Secretária de Estado admite que habitação pública exige mais proximidade
Convidada em dezembro a visitar os bairros de Guimarães sob a tutela do Instituto da Habitação e Reabilitação Urbana (IHRU), a secretária de Estado da habitação inteirou-se, nesta quarta-feira, dos problemas que afetam as habitações públicas da Emboladoura, em Gondar, e da Atouguia, em plena cidade, desde a humidade que se infiltra pelas paredes das casas à degradação dos espaços comuns.
Ouvidas as queixas de vários moradores, sempre na companhia próxima de Ricardo Araújo, presidente da Câmara Municipal de Guimarães, Patrícia Costa frisou, no Centro de Atividades Sociais da Atouguia, que a gestão à distância do parque habitacional sob a tutela do IHRU, de norte a sul do país, não funciona.
"As pessoas ficam muito mais bem acolhidas com uma presença diária nas suas vidas. Quem faz isso são as autarquias locais. Uma gestão à distância não funciona para as dinâmicas habitacionais e para a gestão da casa pública, que historicamente tem acolhido população mais vulnerável. Estamos a fazer todas as alterações necessárias na gestão”, disse.
A governante não esclareceu, porém, se tenciona realizar obras no parque habitacional com o IHRU a assumir os concursos públicos e as obras de requalificação ou se pensa entregar a tutela dos bairros em Guimarães para a tutela da Câmara Municipal; Ricardo Araújo já se mostrou disponível para trabalhar em qualquer dos modelos.
Contrária a “diabolizar o IHRU”, até porque tem uma estrutura pequena para “um território extenso” e todas as tarefas que lhe estão acometidas, a secretária de Estado reiterou o compromisso com “a dignidade habitacional” para todos, até pelos reflexos na qualidade de vida nas famílias.
“Enquanto governo e autarquia local, temos de unir esforços para obras de manutenção, eliminar todas as humidades que vimos, dar mais eficiência energética a estes casas, porque isso reflete-se em qualidade de vida das famílias. A habitação é a primeira coisa para que as famílias possam criar projetos de vida e até no futuro deixem de precisar da casa pública, que é temporária, embora vá sempre ser necessária e hoje mais ainda", vincou.

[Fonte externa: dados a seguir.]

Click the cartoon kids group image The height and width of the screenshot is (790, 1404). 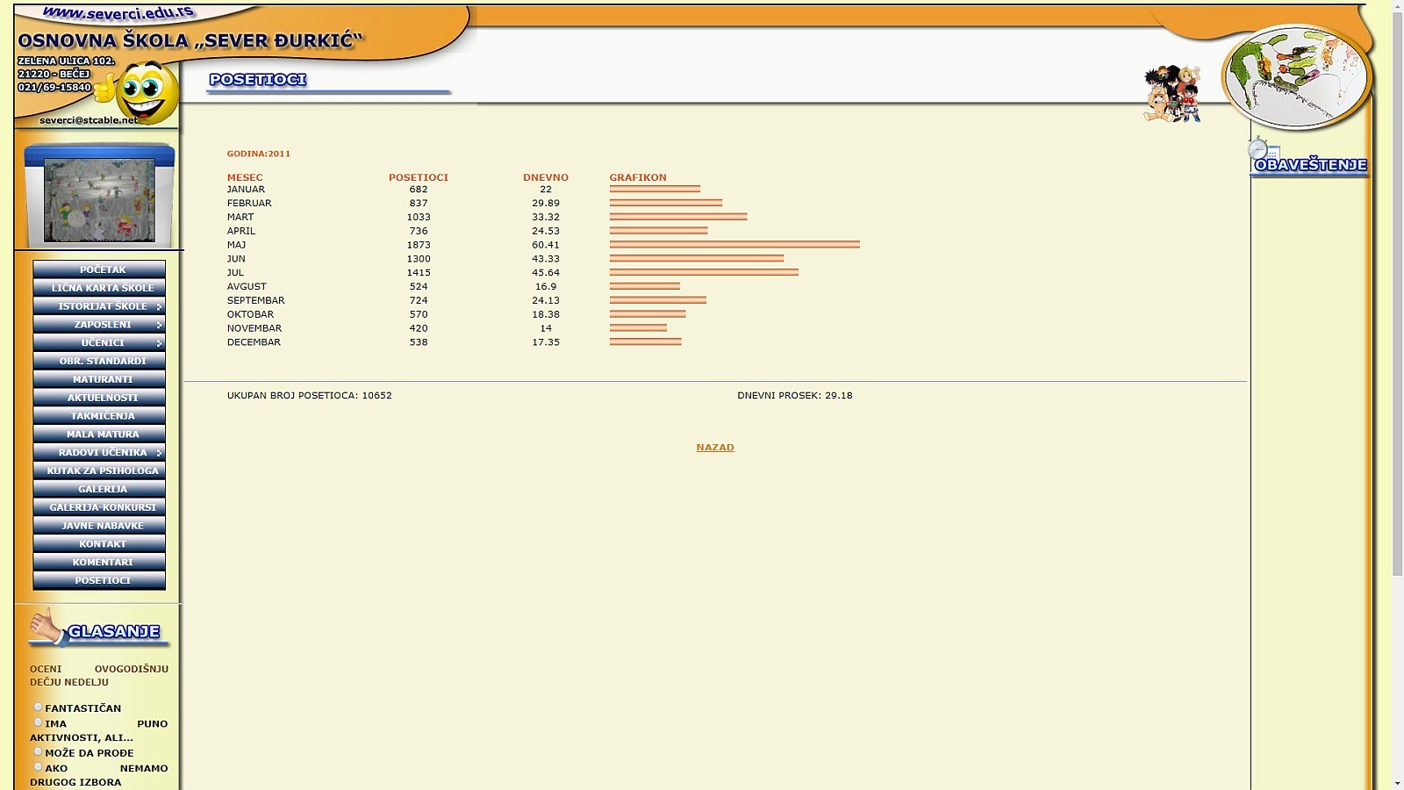[x=1172, y=93]
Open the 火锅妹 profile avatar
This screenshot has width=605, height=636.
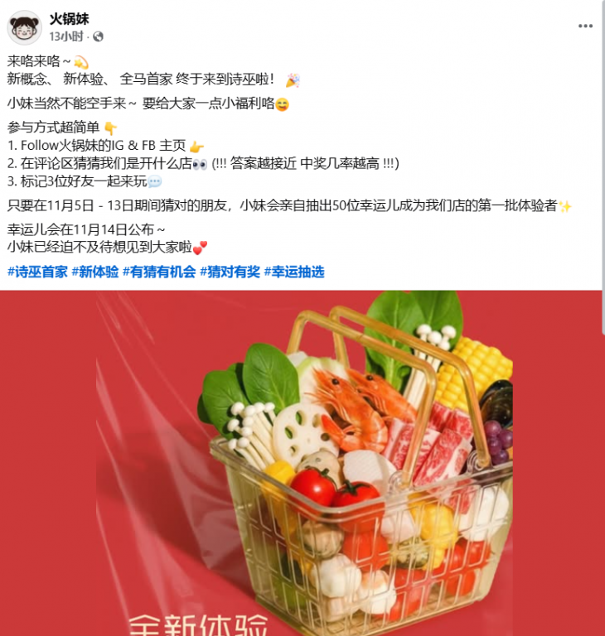[x=24, y=27]
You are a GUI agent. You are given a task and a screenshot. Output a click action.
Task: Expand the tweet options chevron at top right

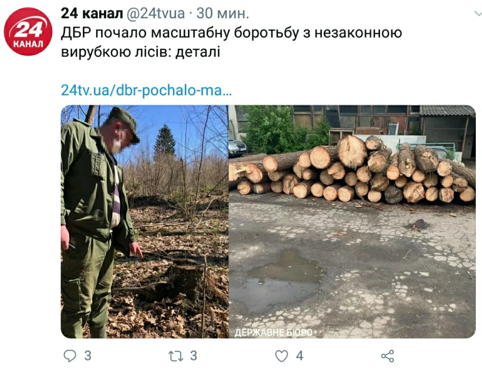[478, 13]
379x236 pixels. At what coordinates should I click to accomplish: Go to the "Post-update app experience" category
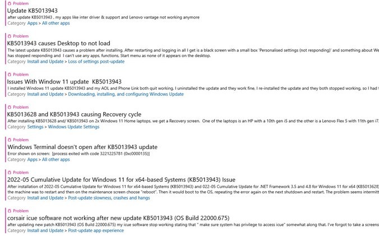(x=96, y=230)
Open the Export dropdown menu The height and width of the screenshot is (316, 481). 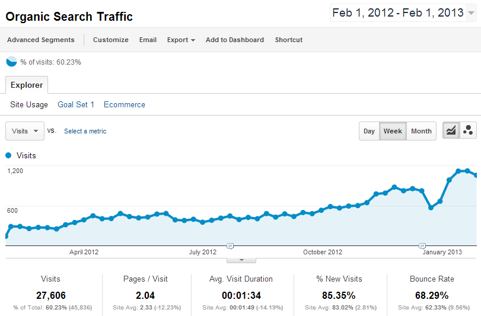point(181,40)
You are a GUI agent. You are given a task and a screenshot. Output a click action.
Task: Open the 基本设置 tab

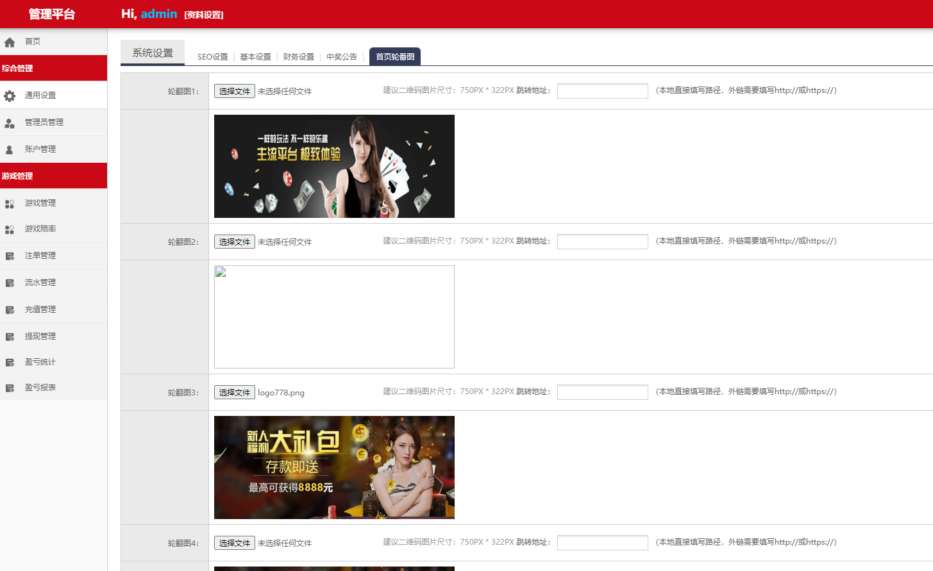click(x=255, y=57)
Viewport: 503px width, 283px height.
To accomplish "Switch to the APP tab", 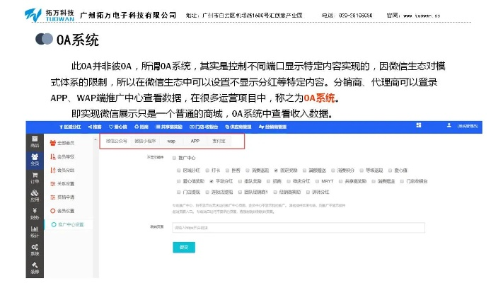I will [x=195, y=141].
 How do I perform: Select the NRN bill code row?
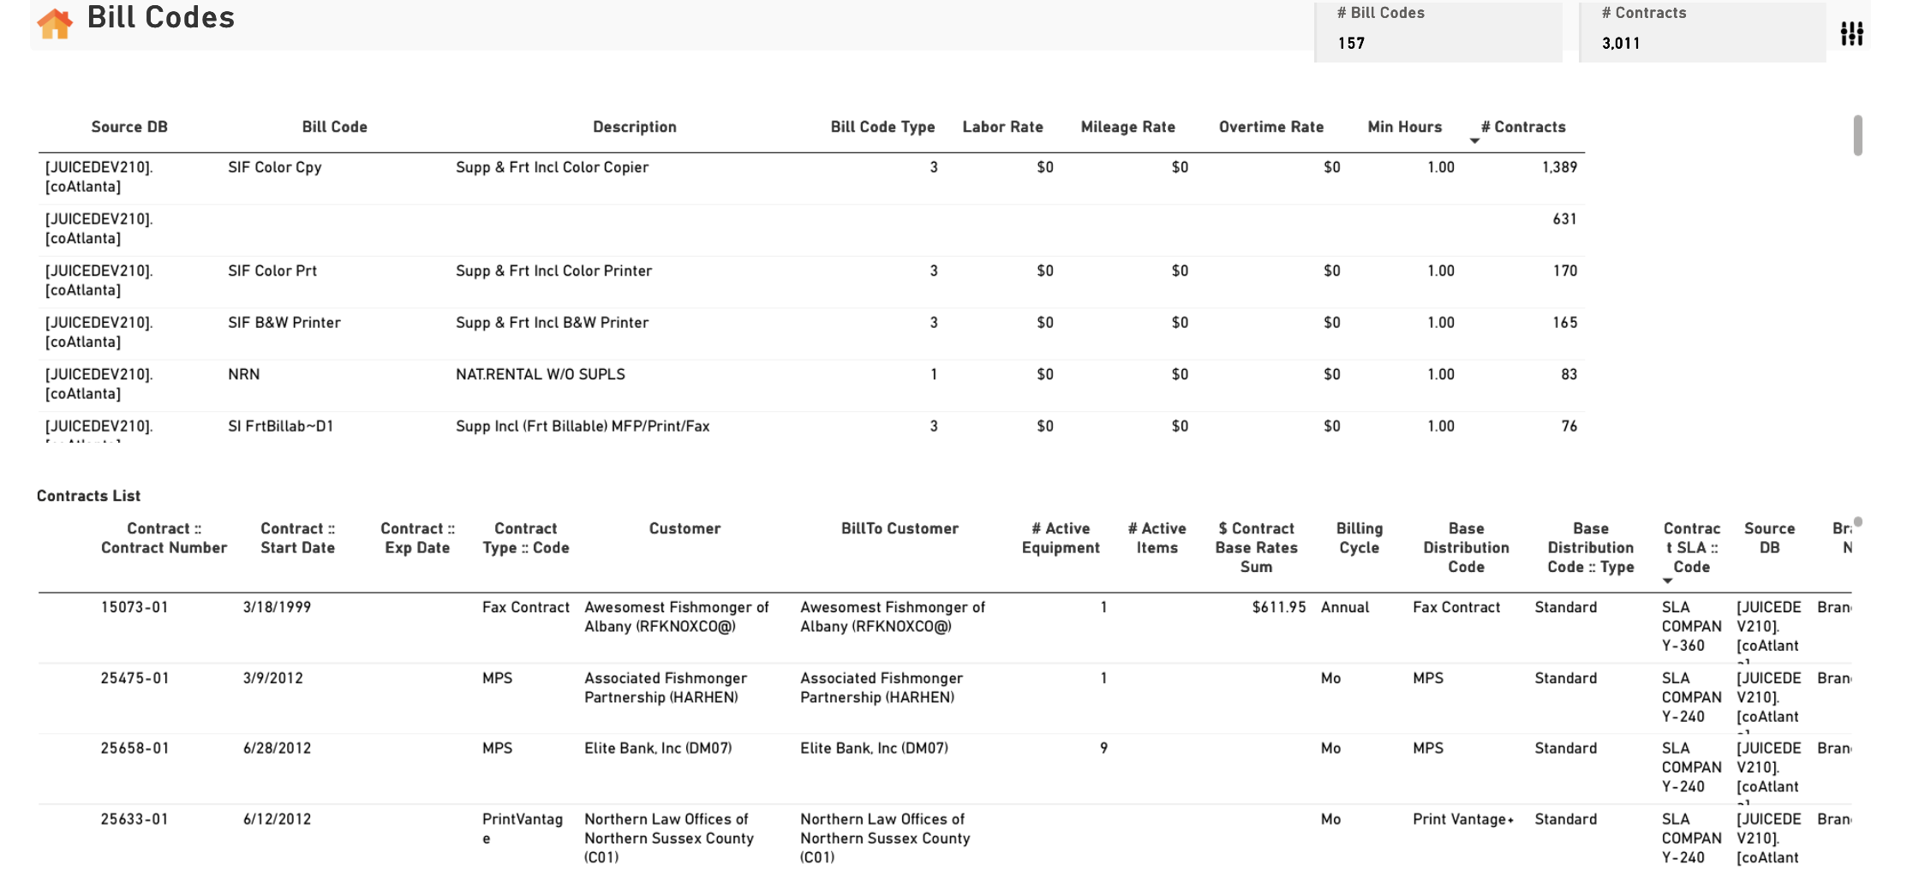(x=811, y=384)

Patrícia Costa defendeu ainda que é preciso requalificar o que pode requalificar e construir de novo onde não é possível reabilitar infraestruturas existentes. Quanto mais cedo esse processo começar, salientou, melhor, porque as habitações geridas pelo IHRU estão sujeitas ao Código da Contratação Pública, o que implica a abertura de concursos públicos para a realização de obras. “Isso obriga a tempo”, realçou.
Ricardo Araújo: “Não quero uma cidade gentrificada”
Agradado com a disponibilidade da secretária de Estado para conhecer os bairros de Guimarães, o presidente da Câmara Municipal voltou a falar da habitação como prioridade do mandato em curso, quer no aumento de oferta para pessoas vulneráveis, na requalificação da habitação pública existente ou na garantia de oferta para outros segmentos da população, como os jovens ou a classe média, e frisou que a proximidade é essencial.
“Queremos garantir habitação digna nestes bairros, que implica investimentos em infraestruturas e espaços comuns, mas também acompanhamento de proximidade para a manutenção para que as pessoas não passem dias, semanas, meses a queixarem-se de algo que entendem reclamar e não terem resposta ou ela demorar muito tempo”, disse.
Determinado a que os bairros do IHRU tenham “boas condições”, independentemente do modelo de gestão, Ricardo Araújo disse ainda que o foco na habitação está relacionado com a missão de garantir “um concelho para todos”. “Não quero uma cidade gentrificada, onde só os que têm maiores possibilidades económicas conseguem aceder à cidade", reiterou.